— TASK TO COMPLETE —
Search the records for "will" and copy each line that holds it.

[Data entries]
■ ■ ■ ■ ■

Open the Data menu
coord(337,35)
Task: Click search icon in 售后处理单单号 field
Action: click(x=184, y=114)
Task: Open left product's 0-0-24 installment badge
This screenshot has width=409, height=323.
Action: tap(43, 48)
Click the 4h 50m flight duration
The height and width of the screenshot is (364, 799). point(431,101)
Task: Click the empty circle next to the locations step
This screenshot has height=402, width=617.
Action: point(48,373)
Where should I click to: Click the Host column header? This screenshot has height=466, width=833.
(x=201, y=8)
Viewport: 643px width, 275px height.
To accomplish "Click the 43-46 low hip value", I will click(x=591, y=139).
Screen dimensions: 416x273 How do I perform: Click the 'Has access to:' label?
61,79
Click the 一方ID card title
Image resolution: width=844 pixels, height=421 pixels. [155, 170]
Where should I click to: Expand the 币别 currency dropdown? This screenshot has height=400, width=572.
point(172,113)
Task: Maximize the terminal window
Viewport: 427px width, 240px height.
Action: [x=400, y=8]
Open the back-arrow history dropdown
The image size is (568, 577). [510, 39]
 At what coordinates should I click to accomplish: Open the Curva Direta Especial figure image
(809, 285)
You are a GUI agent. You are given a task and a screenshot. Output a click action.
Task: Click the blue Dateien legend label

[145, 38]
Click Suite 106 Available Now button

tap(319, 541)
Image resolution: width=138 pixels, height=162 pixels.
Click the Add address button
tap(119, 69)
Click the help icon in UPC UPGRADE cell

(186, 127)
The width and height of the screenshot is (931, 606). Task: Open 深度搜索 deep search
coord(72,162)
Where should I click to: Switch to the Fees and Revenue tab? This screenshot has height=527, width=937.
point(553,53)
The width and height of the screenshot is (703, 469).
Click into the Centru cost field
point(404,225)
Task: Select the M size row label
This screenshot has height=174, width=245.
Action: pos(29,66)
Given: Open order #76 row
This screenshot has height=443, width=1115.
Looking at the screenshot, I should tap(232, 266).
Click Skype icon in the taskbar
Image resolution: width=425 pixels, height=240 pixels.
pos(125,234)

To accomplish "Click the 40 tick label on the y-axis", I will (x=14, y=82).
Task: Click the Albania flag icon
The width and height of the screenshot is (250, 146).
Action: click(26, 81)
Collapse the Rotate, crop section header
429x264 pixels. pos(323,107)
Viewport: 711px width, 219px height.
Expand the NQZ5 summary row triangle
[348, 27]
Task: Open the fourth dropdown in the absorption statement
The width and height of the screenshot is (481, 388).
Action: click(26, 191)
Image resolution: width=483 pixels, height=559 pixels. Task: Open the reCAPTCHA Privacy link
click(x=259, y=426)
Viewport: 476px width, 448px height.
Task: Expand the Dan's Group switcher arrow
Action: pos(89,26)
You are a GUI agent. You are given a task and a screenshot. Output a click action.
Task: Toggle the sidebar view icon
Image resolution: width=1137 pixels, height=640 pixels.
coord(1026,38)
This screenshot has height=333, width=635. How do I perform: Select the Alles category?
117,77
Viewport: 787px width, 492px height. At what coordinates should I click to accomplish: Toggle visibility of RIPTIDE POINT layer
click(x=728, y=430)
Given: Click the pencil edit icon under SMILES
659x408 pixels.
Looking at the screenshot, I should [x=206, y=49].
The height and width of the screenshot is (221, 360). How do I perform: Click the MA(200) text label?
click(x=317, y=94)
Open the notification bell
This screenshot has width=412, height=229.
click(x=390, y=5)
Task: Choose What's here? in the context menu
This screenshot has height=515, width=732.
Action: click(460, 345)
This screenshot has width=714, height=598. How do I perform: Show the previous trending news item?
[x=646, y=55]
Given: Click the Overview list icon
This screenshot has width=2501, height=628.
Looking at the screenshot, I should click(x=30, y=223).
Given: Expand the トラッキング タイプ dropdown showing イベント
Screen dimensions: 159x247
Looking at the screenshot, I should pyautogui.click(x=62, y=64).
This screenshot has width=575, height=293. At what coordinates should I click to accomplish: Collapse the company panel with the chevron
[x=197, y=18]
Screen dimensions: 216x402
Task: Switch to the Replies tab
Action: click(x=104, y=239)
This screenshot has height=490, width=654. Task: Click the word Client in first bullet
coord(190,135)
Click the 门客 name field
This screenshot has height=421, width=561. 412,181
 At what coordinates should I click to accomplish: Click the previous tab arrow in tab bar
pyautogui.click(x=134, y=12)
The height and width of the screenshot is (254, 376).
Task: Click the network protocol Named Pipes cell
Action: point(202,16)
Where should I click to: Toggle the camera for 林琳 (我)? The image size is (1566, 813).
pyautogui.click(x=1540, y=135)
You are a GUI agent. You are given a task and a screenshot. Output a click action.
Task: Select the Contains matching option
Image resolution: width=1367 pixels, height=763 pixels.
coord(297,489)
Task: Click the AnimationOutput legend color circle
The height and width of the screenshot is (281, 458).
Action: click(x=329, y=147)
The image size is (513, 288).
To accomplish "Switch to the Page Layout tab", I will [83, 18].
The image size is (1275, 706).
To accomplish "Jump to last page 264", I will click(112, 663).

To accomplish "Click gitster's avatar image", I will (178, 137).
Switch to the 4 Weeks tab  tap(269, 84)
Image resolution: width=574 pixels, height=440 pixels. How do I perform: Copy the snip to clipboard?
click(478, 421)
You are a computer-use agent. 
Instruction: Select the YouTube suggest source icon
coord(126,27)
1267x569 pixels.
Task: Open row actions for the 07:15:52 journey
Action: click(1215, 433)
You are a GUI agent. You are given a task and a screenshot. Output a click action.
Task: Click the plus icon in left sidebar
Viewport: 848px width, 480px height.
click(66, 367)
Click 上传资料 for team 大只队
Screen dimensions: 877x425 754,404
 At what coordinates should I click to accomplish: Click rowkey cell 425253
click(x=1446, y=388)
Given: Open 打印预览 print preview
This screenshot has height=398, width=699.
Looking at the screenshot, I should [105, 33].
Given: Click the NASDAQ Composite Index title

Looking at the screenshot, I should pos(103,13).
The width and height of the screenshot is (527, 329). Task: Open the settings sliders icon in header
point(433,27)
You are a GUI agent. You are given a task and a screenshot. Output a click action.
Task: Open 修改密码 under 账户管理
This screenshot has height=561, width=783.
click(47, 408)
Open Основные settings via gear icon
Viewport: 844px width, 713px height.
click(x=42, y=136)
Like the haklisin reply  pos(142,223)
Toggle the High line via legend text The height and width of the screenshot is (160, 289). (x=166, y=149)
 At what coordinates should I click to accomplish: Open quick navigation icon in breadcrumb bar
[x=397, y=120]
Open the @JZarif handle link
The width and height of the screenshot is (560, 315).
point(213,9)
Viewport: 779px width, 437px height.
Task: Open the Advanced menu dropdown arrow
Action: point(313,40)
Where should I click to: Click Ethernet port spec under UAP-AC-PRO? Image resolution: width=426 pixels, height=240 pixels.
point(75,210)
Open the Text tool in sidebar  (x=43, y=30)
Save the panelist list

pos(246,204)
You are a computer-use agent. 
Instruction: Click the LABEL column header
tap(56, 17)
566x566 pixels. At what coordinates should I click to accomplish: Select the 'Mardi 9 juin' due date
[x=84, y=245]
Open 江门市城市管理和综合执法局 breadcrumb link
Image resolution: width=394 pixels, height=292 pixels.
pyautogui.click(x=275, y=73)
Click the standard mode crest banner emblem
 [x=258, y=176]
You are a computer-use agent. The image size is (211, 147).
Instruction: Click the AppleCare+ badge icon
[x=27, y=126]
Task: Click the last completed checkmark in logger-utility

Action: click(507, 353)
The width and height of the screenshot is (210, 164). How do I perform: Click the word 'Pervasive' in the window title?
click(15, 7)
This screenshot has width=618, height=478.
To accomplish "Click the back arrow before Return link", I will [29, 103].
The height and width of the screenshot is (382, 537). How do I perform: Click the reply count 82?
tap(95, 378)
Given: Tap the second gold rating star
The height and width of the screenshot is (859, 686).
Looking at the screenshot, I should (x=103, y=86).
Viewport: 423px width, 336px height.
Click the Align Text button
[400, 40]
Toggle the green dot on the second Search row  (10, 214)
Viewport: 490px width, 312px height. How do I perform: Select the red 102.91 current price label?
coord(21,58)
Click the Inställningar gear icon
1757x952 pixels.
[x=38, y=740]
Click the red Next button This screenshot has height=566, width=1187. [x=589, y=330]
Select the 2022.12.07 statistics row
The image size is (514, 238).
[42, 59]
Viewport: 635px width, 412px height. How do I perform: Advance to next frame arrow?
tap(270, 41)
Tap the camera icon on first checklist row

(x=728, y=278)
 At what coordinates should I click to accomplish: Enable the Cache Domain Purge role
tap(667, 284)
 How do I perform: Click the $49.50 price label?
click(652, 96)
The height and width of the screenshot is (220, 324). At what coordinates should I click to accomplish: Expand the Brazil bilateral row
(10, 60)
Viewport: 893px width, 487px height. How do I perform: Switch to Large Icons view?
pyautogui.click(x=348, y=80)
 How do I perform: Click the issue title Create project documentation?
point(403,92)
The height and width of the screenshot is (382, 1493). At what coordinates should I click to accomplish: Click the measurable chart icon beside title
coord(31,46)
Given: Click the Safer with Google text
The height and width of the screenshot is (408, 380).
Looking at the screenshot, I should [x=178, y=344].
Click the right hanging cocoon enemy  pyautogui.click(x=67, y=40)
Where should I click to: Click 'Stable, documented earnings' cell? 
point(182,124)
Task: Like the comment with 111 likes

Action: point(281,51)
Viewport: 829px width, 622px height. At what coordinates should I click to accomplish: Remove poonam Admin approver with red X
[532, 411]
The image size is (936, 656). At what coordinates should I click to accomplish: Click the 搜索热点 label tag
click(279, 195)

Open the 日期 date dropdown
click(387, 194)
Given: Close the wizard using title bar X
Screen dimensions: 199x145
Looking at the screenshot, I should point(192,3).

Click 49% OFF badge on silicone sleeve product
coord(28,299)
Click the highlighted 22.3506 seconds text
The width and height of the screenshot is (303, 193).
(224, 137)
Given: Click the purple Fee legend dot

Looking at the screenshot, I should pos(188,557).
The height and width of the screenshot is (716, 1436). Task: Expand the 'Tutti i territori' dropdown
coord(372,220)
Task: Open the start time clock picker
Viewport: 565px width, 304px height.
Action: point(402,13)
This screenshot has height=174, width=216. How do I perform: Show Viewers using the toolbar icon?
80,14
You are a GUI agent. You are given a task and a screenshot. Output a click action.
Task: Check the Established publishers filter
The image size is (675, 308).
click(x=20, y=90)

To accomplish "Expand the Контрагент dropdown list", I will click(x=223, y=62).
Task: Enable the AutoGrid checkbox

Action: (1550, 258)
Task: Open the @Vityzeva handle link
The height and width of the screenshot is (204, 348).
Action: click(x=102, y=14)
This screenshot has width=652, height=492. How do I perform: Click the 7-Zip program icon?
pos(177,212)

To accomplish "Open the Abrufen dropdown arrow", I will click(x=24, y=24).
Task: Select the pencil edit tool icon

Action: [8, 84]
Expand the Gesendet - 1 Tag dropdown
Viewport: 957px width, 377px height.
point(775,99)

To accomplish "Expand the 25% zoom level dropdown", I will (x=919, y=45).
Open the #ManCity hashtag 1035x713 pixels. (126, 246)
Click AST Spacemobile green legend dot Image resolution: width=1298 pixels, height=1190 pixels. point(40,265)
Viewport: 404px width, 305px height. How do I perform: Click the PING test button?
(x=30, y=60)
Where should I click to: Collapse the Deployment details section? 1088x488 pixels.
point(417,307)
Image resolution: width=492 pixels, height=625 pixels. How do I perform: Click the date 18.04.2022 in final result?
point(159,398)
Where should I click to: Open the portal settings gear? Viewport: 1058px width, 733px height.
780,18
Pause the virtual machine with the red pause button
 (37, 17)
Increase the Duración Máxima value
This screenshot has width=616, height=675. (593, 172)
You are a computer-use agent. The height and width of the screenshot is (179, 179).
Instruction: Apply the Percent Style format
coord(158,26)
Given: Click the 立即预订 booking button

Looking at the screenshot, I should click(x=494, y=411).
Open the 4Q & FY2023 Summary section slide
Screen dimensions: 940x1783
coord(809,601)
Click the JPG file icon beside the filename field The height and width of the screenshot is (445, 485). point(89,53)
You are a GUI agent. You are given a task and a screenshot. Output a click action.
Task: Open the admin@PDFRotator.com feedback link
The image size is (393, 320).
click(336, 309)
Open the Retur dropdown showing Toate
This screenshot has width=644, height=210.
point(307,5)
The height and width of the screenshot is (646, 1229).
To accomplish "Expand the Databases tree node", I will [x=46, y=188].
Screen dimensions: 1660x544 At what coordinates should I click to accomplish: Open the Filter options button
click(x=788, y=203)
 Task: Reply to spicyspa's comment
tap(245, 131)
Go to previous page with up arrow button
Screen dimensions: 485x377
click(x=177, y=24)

■ ■ ■ ■ ■

— ANSWER BOX —
To accomplish "Click the 43-46 low hip value", I will click(x=591, y=139).
To accomplish "Click the 40 tick label on the y-axis", I will (x=14, y=82).
To accomplish "Switch to the Page Layout tab", I will [83, 18].
To accomplish "Jump to last page 264", I will click(112, 663).
To accomplish "Click gitster's avatar image", I will (178, 137).
To accomplish "Click the back arrow before Return link", I will [29, 103].
To accomplish "Expand the Контрагент dropdown list", I will click(x=223, y=62).
To accomplish "Open the Abrufen dropdown arrow", I will click(x=24, y=24).
To accomplish "Expand the 25% zoom level dropdown", I will (x=919, y=45).
To accomplish "Expand the Databases tree node", I will [x=46, y=188].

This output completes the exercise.